## Task directions
Repeat all of the entries, please, keeping each line exact.

[[ Available data open ]]

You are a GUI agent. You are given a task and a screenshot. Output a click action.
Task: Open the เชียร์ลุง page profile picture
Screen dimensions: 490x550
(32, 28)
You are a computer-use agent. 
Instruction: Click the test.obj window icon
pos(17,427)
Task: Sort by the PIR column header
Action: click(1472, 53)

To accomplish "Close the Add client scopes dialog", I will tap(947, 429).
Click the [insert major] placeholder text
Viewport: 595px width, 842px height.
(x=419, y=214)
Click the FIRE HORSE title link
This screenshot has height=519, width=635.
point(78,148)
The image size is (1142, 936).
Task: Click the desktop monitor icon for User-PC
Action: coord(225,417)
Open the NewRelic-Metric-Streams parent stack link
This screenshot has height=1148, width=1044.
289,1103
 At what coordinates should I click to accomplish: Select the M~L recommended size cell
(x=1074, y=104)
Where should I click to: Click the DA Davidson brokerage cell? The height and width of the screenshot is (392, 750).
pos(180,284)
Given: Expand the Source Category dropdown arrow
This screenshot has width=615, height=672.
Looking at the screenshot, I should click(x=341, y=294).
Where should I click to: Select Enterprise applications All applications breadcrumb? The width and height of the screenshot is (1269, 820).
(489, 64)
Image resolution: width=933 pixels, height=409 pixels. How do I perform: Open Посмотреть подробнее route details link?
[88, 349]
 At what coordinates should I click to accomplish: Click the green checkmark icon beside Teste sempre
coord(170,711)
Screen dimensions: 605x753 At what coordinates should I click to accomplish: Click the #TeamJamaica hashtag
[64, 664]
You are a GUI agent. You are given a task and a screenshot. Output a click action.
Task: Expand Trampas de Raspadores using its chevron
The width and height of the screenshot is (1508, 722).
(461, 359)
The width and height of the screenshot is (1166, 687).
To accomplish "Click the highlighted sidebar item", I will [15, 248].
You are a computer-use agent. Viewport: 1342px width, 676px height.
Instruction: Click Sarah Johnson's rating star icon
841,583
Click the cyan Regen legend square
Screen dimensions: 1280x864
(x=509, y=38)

[[ Available data closed ]]

## Task result
You are a GUI agent. You are given a task and a screenshot. Output a click action.
Task: Open the เชียร์ลุง page profile picture
Screen dimensions: 490x550
(32, 28)
You are a computer-use agent. 
Instruction: Click the test.obj window icon
pos(17,427)
Task: Sort by the PIR column header
Action: click(1472, 53)

To accomplish "Close the Add client scopes dialog", I will tap(947, 429).
Click the [insert major] placeholder text
Viewport: 595px width, 842px height.
(x=419, y=214)
Click the FIRE HORSE title link
This screenshot has height=519, width=635.
point(78,148)
The image size is (1142, 936).
Task: Click the desktop monitor icon for User-PC
Action: coord(225,417)
Open the NewRelic-Metric-Streams parent stack link
This screenshot has height=1148, width=1044.
289,1103
 At what coordinates should I click to accomplish: Select the M~L recommended size cell
(x=1074, y=104)
Where should I click to: Click the DA Davidson brokerage cell? The height and width of the screenshot is (392, 750).
pos(180,284)
Given: Expand the Source Category dropdown arrow
This screenshot has width=615, height=672.
Looking at the screenshot, I should click(x=341, y=294).
Where should I click to: Select Enterprise applications All applications breadcrumb? The width and height of the screenshot is (1269, 820).
(489, 64)
Image resolution: width=933 pixels, height=409 pixels. How do I perform: Open Посмотреть подробнее route details link?
[88, 349]
 At what coordinates should I click to accomplish: Click the green checkmark icon beside Teste sempre
coord(170,711)
Screen dimensions: 605x753 At what coordinates should I click to accomplish: Click the #TeamJamaica hashtag
[64, 664]
You are a GUI agent. You are given a task and a screenshot. Output a click action.
Task: Expand Trampas de Raspadores using its chevron
The width and height of the screenshot is (1508, 722).
(461, 359)
The width and height of the screenshot is (1166, 687).
To accomplish "Click the highlighted sidebar item", I will [15, 248].
You are a computer-use agent. Viewport: 1342px width, 676px height.
Instruction: Click Sarah Johnson's rating star icon
841,583
Click the cyan Regen legend square
Screen dimensions: 1280x864
(x=509, y=38)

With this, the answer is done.